L’organisation appelle également le Royaume-Uni et les autres gouvernements européens, dont des responsables ont été impliqués dans des « restitutions », à poursuivre en justice quiconque peut raisonnablement être soupçonné de responsabilité dans des atteintes aux droits humains, notamment des crimes de droit international tels que des actes de torture ou des disparitions forcées. Elle leur demande de veiller à ce que les services de renseignements aient à répondre de leurs actes ; de faire en sorte que toutes les victimes obtiennent rapidement des réparations appropriées, et de prendre des mesures efficaces pour empêcher toute nouvelle implication dans des « restitutions ».

Complément d’information

Depuis février 2007, Amnesty International a eu plusieurs échanges de correspondance avec les ministres des Affaires étrangères britanniques (le ministre actuel et son prédécesseur) pour demander qu’une enquête soit ouverte sur les vols secrets d’avions affrétés par la CIA ayant atterri à Diego Garcia en 2002. Amnesty International s’est déjà également inquiétée de la non-conservation des données sur les vols à destination et en partance de Diego Garcia.
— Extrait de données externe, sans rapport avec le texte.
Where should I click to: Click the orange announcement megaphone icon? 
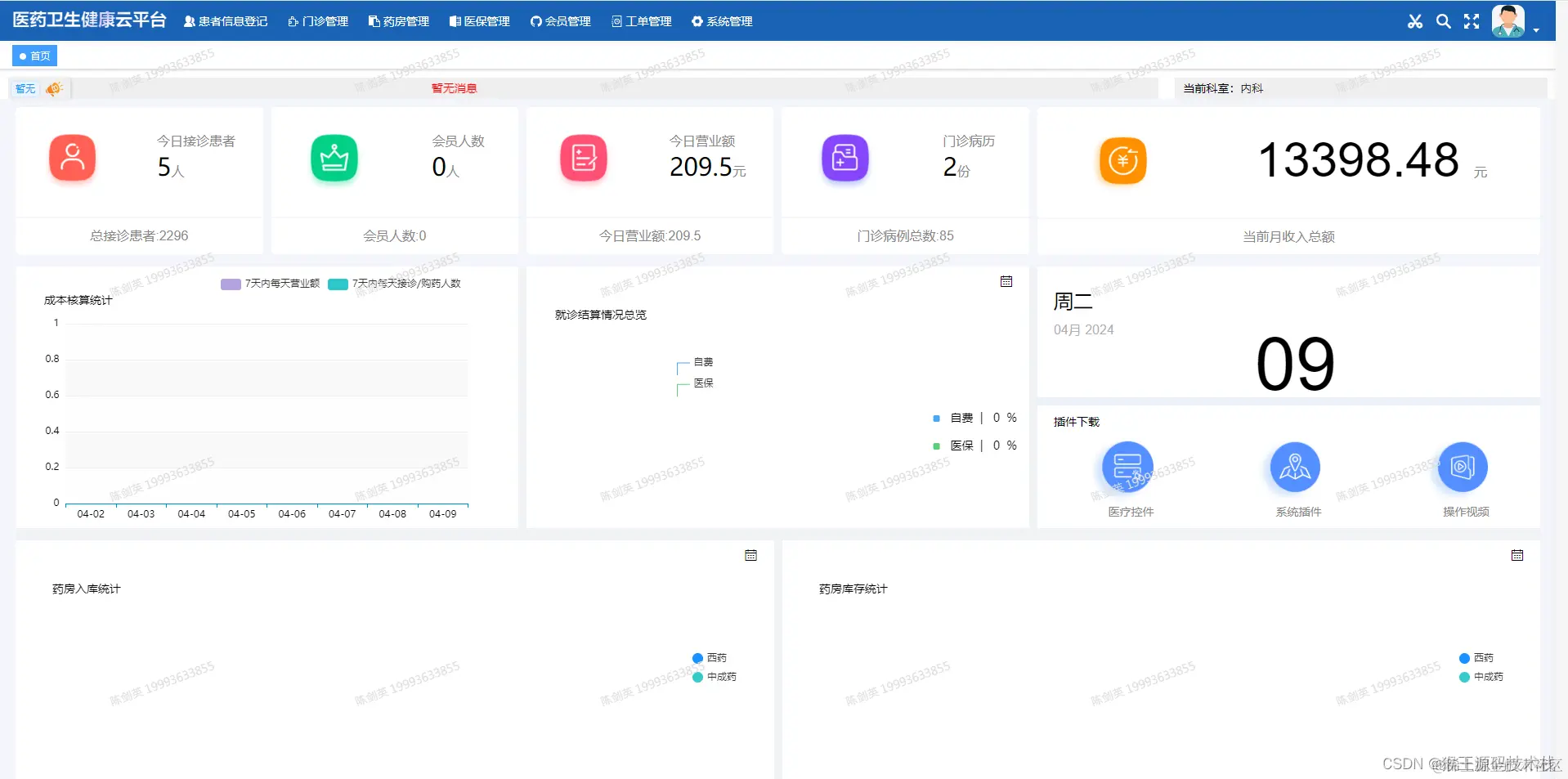click(53, 88)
La précédente ministre des Affaires étrangères, Margaret Beckett, avait déclaré à Amnesty International que le gouvernement britannique avait reçu l’assurance de responsables américains en octobre 2006 que Diego Garcia n’avait à aucun moment été utilisé pour le transfert de détenus et qu’aucun détenu n’avait transité par son espace aérien. Margaret Beckett avait également informé l’organisation que le Royaume-Uni ne conservait pas les données concernant les mouvements d’avions à Diego Garcia. L’actuel ministre des Affaires étrangères, David Miliband, a tenu les mêmes propos à l’organisation en octobre 2007, ajoutant que le gouvernement britannique s’était satisfait des assurances données par les États-Unis.

Le rapport de juin 2007 de la Commission des questions juridiques et des droits de l’homme du Conseil de l’Europe faisait observer que les informations se rapportant à l’usage supposé de Diego Garcia par les États-Unis dans le cadre de leur programme de « restitutions »  étaient « suffisamment sérieuses pour exiger des enquêtes supplémentaires ». La Commission n’était cependant « pas en mesure de procéder à des analyses suffisantes pour parvenir à des conclusions définitives », en partie à cause du fait que le gouvernement du Royaume-Unis’était « empressé d’accepter des “assurances” […] de la part des autorités américaines, sans jamais avoir procédé lui-même à des vérifications indépendantes et transparentes, ou sans rendre compte au public de manière suffisamment approfondie ».